As with data extraction, generate a slurm and R script pair:
alf_prep_slurm(project = "JFSP", reps = 1:32)
#!/bin/bash
#SBATCH --exclusive
#SBATCH --mail-type=END
#SBATCH --mail-user=mfleonawicz@alaska.edu
#SBATCH --account=snap
#SBATCH -p main
#SBATCH --ntasks=32
#SBATCH --job-name=alf_prep_alf_prep
#SBATCH --nodes=1
# Required arguments: project, period, reps.
# Optional arguments: in_dir, out_dir.
# Example useage: project='JFSP', period='historical', reps=1:32.
# Defaults: in_dir and out_dir use alfresco package defaults from alfdef().
Rscript /atlas_scratch/mfleonawicz/alfresco/slurm_jobs/alf_prep.R project=\'JFSP\' reps=1:32 $1 $2 $3
library(alfresco)
library(parallel)
cargs <- (commandArgs(TRUE))
if (!length(cargs)) q("no") else for (z in 1:length(cargs)) eval(parse(text = cargs[[z]]))
prep_alf_stops()
if (!exists("in_dir")) in_dir <- file.path(alfdef()$alf_extract_dir, project,
"extractions")
if (!exists("out_dir")) out_dir <- file.path(snapprep::snapdef()$dist_dir, "alfresco",
project)
dir.create(out_dir, showWarnings = FALSE, recursive = TRUE)
inputs <- alf_dist_inputs(project)
n <- purrr::map_int(c("fsv", "veg", "age"), ~{
x <- dplyr::filter(inputs, Var == .x)
length(unique(paste(x$LocGroup, x$Location)))
})
mc.cores <- 32
mclapply(1:n[1], alf_dist, in_dir = file.path(in_dir, "fsv"), out_dir = out_dir,
period = period, reps = reps, mc.cores = mc.cores)
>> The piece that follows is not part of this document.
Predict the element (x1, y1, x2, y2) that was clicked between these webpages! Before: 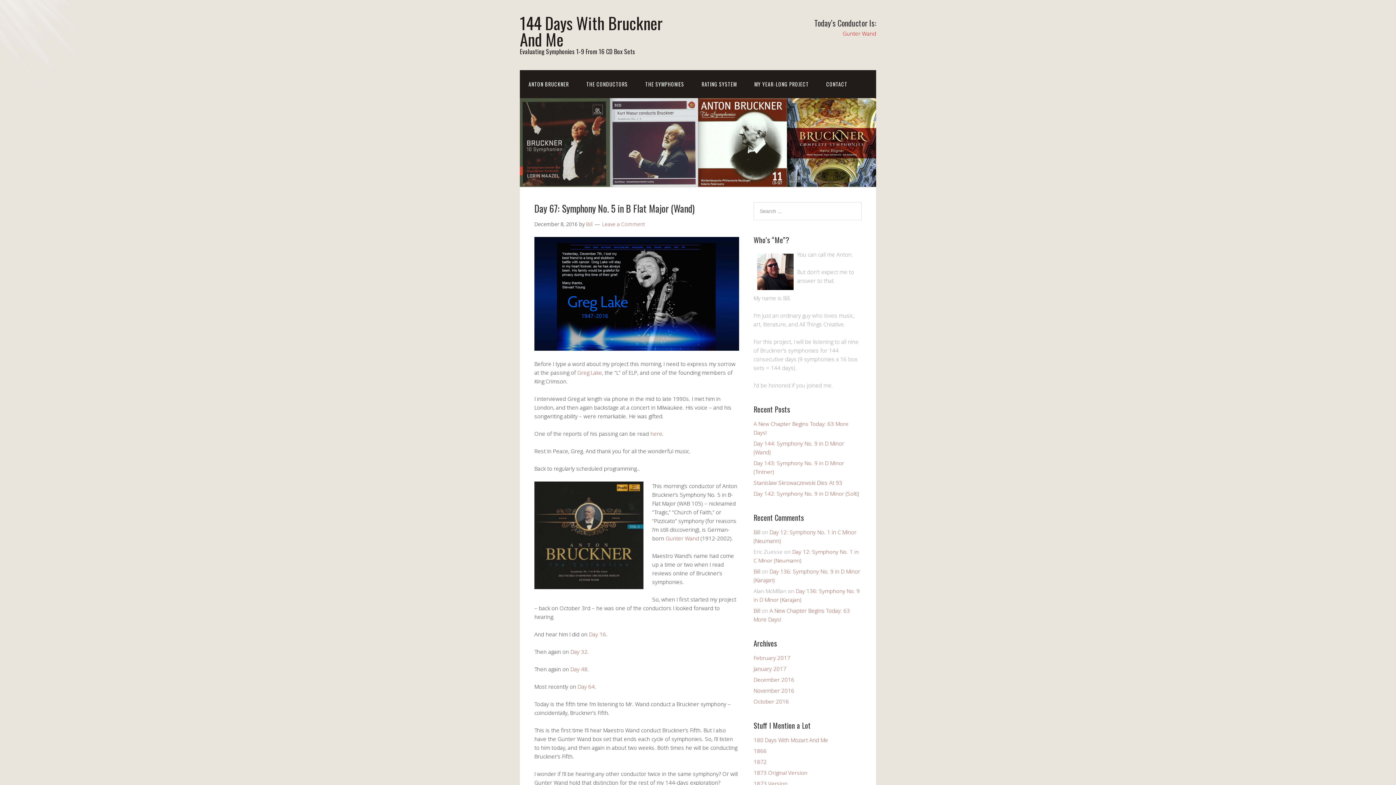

mclapply(1:n[2], alf_dist, in_dir = file.path(in_dir, "veg"), out_dir = out_dir,
period = period, reps = reps, mc.cores = mc.cores)
mclapply(1:n[3], alf_dist, in_dir = file.path(in_dir, "age"), out_dir = out_dir,
period = period, reps = reps, mc.cores = mc.cores)
Then for example, execute on the historical period extractions after exiting R. Remember that string arguments need to be escaped as shown below.
sbatch alf_prep.slurm period=\'historical\'
By default the .rds files containing the probability distributions data frames are saved to:
snapprep::snapdef()$dist_dir
#> [1] "/workspace/UA/mfleonawicz/data"
Note that you won’t have access to this or some other directories on the Atlas file system or the SNAP network, so make sure to specify alternate in_dir
and out_dir
paths as necessary.
These files represent the final output of the ALFRESCO outputs data processing pipeline. The .rds files containing the data frames of random variable empirical estimated probability densities for a range of geographic regions, climate models, emissions scenarios and time periods are utilized extensively in a number of downstream SNAP projects. Some of these data sets are also incorporated into a variety of SNAPverse data packages for use by a broader audience.